How to complete this task:
Would you return the full listing exactly, with nothing altered?
━━━
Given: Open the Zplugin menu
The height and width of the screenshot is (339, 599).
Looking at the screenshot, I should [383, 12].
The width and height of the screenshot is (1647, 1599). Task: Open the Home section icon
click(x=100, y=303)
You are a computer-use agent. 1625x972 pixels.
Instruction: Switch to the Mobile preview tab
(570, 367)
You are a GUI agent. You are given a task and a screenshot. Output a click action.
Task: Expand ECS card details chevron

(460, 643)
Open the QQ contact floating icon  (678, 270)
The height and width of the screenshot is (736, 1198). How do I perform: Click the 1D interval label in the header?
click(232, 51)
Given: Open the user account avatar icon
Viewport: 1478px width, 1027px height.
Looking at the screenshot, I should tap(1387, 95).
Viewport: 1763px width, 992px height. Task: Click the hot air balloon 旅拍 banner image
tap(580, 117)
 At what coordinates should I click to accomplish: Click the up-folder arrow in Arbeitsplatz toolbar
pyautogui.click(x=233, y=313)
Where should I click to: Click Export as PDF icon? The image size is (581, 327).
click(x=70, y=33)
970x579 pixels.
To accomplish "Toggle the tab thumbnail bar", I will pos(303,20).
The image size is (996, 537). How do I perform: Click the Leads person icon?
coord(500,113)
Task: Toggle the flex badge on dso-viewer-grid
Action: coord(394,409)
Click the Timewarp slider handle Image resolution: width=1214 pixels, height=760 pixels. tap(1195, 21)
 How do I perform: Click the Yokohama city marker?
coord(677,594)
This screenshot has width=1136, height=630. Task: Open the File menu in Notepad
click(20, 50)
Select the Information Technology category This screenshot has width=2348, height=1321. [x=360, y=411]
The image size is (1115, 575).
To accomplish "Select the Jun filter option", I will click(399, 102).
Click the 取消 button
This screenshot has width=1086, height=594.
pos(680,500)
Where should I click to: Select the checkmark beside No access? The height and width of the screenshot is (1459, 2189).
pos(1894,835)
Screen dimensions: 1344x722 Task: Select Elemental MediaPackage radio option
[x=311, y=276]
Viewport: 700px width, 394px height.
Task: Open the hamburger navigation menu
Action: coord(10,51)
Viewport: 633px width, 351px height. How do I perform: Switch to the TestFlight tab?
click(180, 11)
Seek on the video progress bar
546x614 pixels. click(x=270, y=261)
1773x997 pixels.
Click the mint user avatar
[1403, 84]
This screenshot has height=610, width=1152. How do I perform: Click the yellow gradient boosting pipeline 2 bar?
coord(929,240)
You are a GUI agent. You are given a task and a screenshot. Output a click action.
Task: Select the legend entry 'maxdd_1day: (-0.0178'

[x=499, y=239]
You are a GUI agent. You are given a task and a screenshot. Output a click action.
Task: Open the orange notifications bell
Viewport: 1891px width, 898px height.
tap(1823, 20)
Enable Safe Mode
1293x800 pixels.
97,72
━━━
Solution below:
Given: Open the Zplugin menu
The height and width of the screenshot is (339, 599).
Looking at the screenshot, I should [383, 12].
The width and height of the screenshot is (1647, 1599). Task: Open the Home section icon
click(x=100, y=303)
You are a computer-use agent. 1625x972 pixels.
Instruction: Switch to the Mobile preview tab
(570, 367)
You are a GUI agent. You are given a task and a screenshot. Output a click action.
Task: Expand ECS card details chevron

(460, 643)
Open the QQ contact floating icon  (678, 270)
The height and width of the screenshot is (736, 1198). How do I perform: Click the 1D interval label in the header?
click(232, 51)
Given: Open the user account avatar icon
Viewport: 1478px width, 1027px height.
Looking at the screenshot, I should tap(1387, 95).
Viewport: 1763px width, 992px height. Task: Click the hot air balloon 旅拍 banner image
tap(580, 117)
 At what coordinates should I click to accomplish: Click the up-folder arrow in Arbeitsplatz toolbar
pyautogui.click(x=233, y=313)
Where should I click to: Click Export as PDF icon? The image size is (581, 327).
click(x=70, y=33)
970x579 pixels.
To accomplish "Toggle the tab thumbnail bar", I will pos(303,20).
The image size is (996, 537). How do I perform: Click the Leads person icon?
coord(500,113)
Task: Toggle the flex badge on dso-viewer-grid
Action: coord(394,409)
Click the Timewarp slider handle Image resolution: width=1214 pixels, height=760 pixels. tap(1195, 21)
 How do I perform: Click the Yokohama city marker?
coord(677,594)
This screenshot has width=1136, height=630. Task: Open the File menu in Notepad
click(20, 50)
Select the Information Technology category This screenshot has width=2348, height=1321. [x=360, y=411]
The image size is (1115, 575).
To accomplish "Select the Jun filter option", I will click(399, 102).
Click the 取消 button
This screenshot has width=1086, height=594.
pos(680,500)
Where should I click to: Select the checkmark beside No access? The height and width of the screenshot is (1459, 2189).
pos(1894,835)
Screen dimensions: 1344x722 Task: Select Elemental MediaPackage radio option
[x=311, y=276]
Viewport: 700px width, 394px height.
Task: Open the hamburger navigation menu
Action: coord(10,51)
Viewport: 633px width, 351px height. How do I perform: Switch to the TestFlight tab?
click(180, 11)
Seek on the video progress bar
546x614 pixels. click(x=270, y=261)
1773x997 pixels.
Click the mint user avatar
[1403, 84]
This screenshot has height=610, width=1152. How do I perform: Click the yellow gradient boosting pipeline 2 bar?
coord(929,240)
You are a GUI agent. You are given a task and a screenshot. Output a click action.
Task: Select the legend entry 'maxdd_1day: (-0.0178'

[x=499, y=239]
You are a GUI agent. You are given a task and a screenshot. Output a click action.
Task: Open the orange notifications bell
Viewport: 1891px width, 898px height.
tap(1823, 20)
Enable Safe Mode
1293x800 pixels.
97,72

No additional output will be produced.